== Recorded data

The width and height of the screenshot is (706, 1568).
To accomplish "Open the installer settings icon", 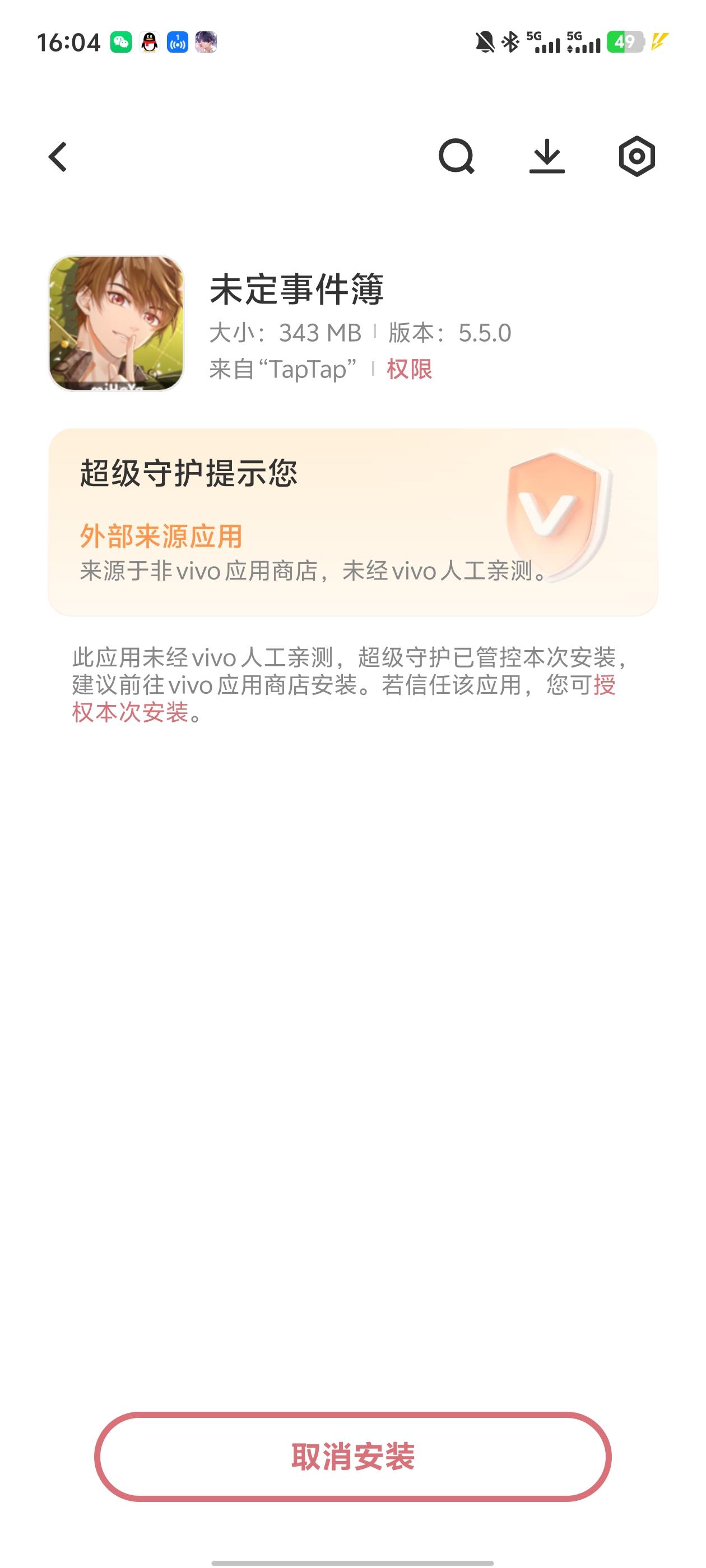I will 636,157.
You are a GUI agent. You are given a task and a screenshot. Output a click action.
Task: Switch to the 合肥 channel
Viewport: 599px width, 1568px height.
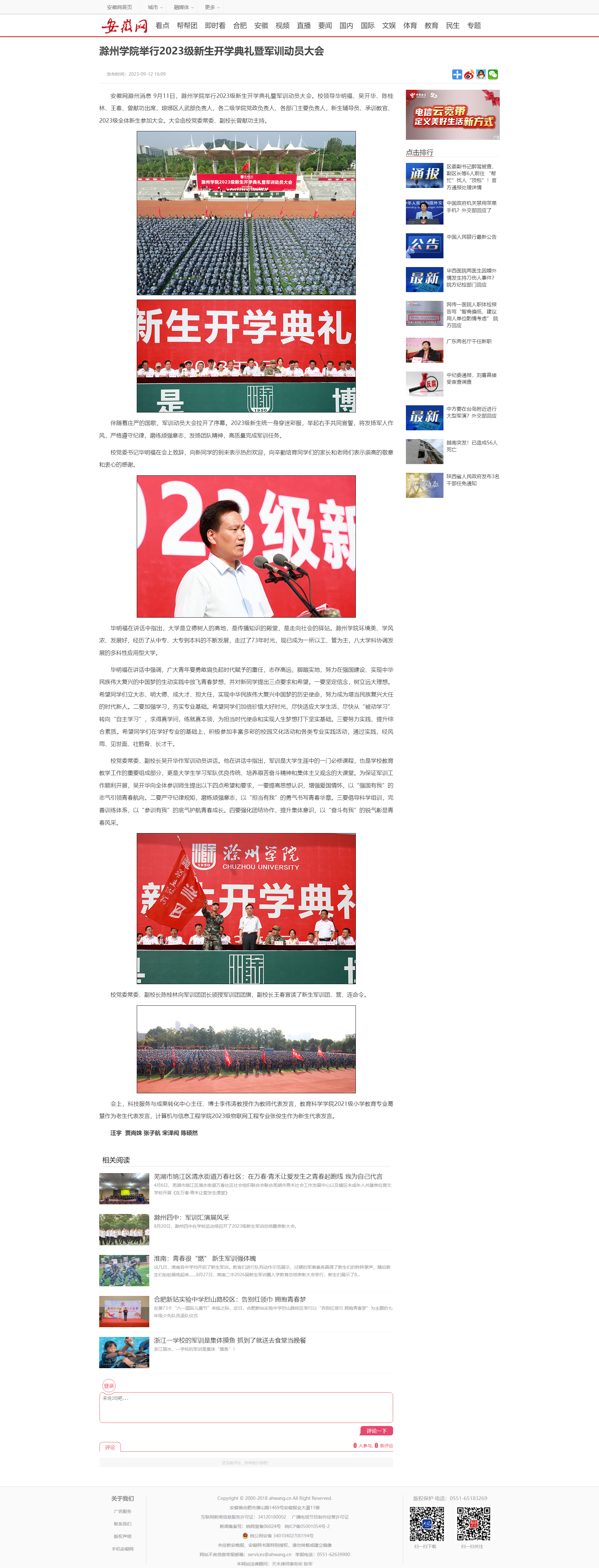click(240, 26)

====

Rewrite the part of the rows that opens with the line containing "You are a GUI" and closes with the last row, replacing "channel" with "station" and leaving everything else unchanged. Give only those lines, and leave the pictures out.

> Answer for this exercise:
You are a GUI agent. You are given a task and a screenshot. Output a click action.
Task: Switch to the 合肥 station
Viewport: 599px width, 1568px height.
click(240, 26)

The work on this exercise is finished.